A media tarde, decidimos ir al pueblo. Necesitábamos provisiones y también un cambio de aire. El pequeño mercado estaba lleno de turistas y lugareños que saludaban con familiaridad. Había algo encantador en ese lugar: una mezcla de calma y vitalidad.

Mientras Lucas se entretenía con una señora que vendía pan artesanal, Javier y yo recorrimos el pasillo de frutas. Lo noté más relajado, más abierto.

—¿Has pensado en volver a escribir? —le pregunté, sabiendo que años atrás solía llenar cuadernos con cuentos que jamás mostró a nadie.

Javier sonrió. —Lo estoy intentando. Ayer sentí que algo dentro de mí se desbloqueó. Escribí casi veinte páginas después de la carta.

—Eso es un comienzo.

—Sí. Lo es.

Volvimos a la casa al anochecer, cargados de bolsas y con las manos rojas por el frío. Encendimos la chimenea y preparamos una cena con lo que habíamos comprado: pescado fresco, papas asadas, y una ensalada improvisada. Cocinar juntos fue otra forma de sanar. De reconectar.

Durante la cena, Javier nos habló de la mujer con la que había hablado días atrás. No dijo su nombre, pero sus palabras estaban llenas de respeto, de cariño, y de un dolor contenido.

—Ella era mi refugio —dijo, mirando el fuego—. Pero la lastimé. Y ahora tengo que construir algo diferente dentro de mí para no volver a hacerlo. No solo por ella… también por mí.

Lucas levantó su copa. —Por los nuevos comienzos.

Chocamos las copas, y por un instante, el pasado quedó atrás.

Esa noche no dormí de inmediato. Me quedé afuera, mirando las estrellas. Pensé en mi propia vida, en lo que había dejado sin resolver, en las veces que fui cobarde, en las personas a las que había fallado. No todo estaba perdido. Eso era lo que había aprendido esos días. Siempre había una oportunidad, por pequeña que fuera, de hacer lo correcto.

Javier se unió a mí en silencio. No necesitábamos hablar. Había algo poderoso en compartir la noche con alguien que entendía el peso de los errores.

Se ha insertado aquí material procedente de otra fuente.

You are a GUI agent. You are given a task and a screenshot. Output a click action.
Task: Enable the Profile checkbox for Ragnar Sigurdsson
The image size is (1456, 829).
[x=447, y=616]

—Gracias por quedarte —dijo después de un rato.

—Gracias por permitirnos estar.

Y así nos quedamos, bajo el cielo estrellado, escuchando las olas y respirando la promesa de una vida más honesta, más real. Habíamos venido al mar huyendo de cosas diferentes, pero estábamos saliendo de allí con la misma certeza: el pasado duele, pero también enseña. Y si uno es valiente, puede convertir ese dolor en un puente hacia la redención.

Y eso era exactamente lo que estábamos haciendo.